What Is an Event-Driven Microservices Architecture?
An event-driven microservices architecture (EDMA) is an architectural pattern that combines event-driven architecture (EDA) with microservices, resulting in applications that are built as a collection of loosely coupled services that communicate through asynchronous events.
Enterprises are breaking down their on-premises legacy monolithic applications, turning instead to applications that are centered on microservices and deployed in the cloud. This approach is yielding modern applications that are more distributed, faster to build, easier to scale, and more reliable.
What’s more, many enterprises are adopting an event-driven architecture for their approach to how microservices interact with one another.
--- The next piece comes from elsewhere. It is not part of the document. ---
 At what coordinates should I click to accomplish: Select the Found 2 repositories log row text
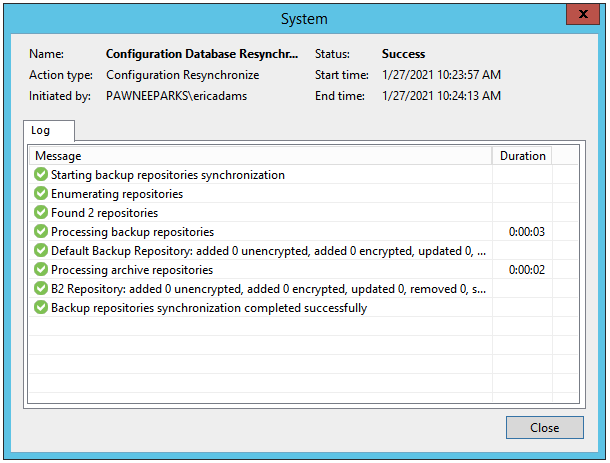[x=105, y=213]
A 2024 report from the Business Research Company forecasts that the microservices architecture market will reach $10.86 billion by 2027
A 2023 study from Gartner reported that 74% of respondent organizations are currently using microservices architecture, with another 23% saying that they plan to adopt microservices soon
ZDNET’s 2022 piece on why microservices need event-driven architecture noted that the booming success of microservices-based apps will only increase when coupled with event-driven architecture
A 2022 DevOps.com article also touted the benefits of a marriage between microservices and event-driven architecture
In this blog post, we’ll look at the ins and outs of an event-driven microservices architecture (EDMA). We’ll unpack how it differs from the traditional architecture of monolith applications, along with its benefits, use cases, and challenges. By the end of this read, you’ll have what you need to decide if an EDMA approach to your applications is right for your workload.
Let’s begin by laying the technical foundation for how an EDMA works.
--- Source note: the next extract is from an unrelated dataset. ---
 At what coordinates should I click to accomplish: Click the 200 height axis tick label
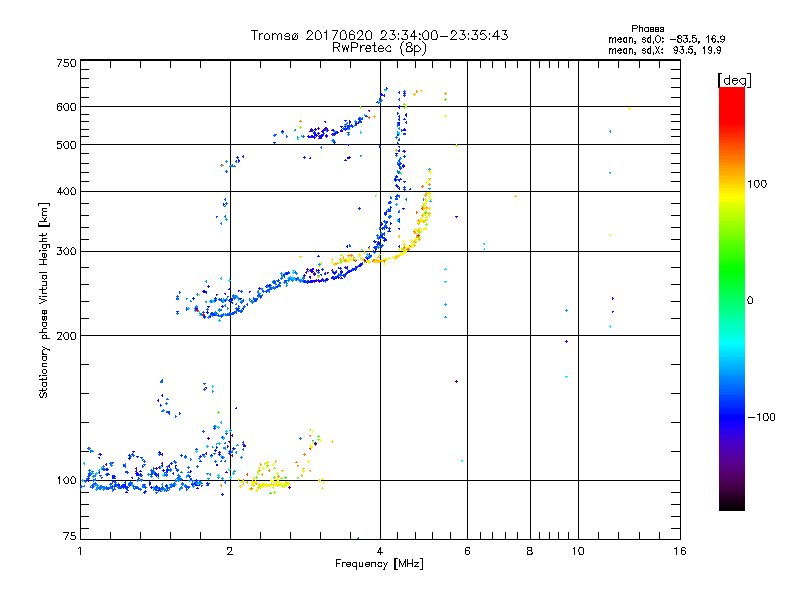tap(66, 335)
Understanding event-driven microservices architecture
To unpack the workings of an EDMA, let’s first consider the problem that it tries to solve.
The challenge of traditional architectures
In traditional software architectures, different parts of a system communicate directly with one another, and they often need to wait for responses before they can continue their tasks. This approach creates challenges for modern systems that rely on components to be available and responsive at all times.
Traditional architectures are often unfit for a complex system with a lot of moving pieces, or a system that needs to handle business logic that is distributed among many tasks at the same time. If one part of a system becomes slow or fails, this can cause delays or failures across the system. Adding more components to the system increases complexity and the dependencies among components.
Modern systems patterned on traditional architectures may suffer from issues related to performance, scalability, and the ability to recover from failures.
A better approach
Let’s consider a monolith application that handles customer orders for an ecommerce website and see a typical process (Figure 1).
The figure illustrates a chain of synchronous actions in which each action cannot begin until the previous action is completed. Working through this chain of actions may only take a few seconds. However, any break or delay in the chain at any point might lead to a cascade of failures — crippling the ordering process and ruining the customer experience.
A better approach to this application would be to use an EDMA. Let’s look first at the key concepts of an event-driven architecture (EDA). From there, it will be simple to apply an EDA to the context of microservices.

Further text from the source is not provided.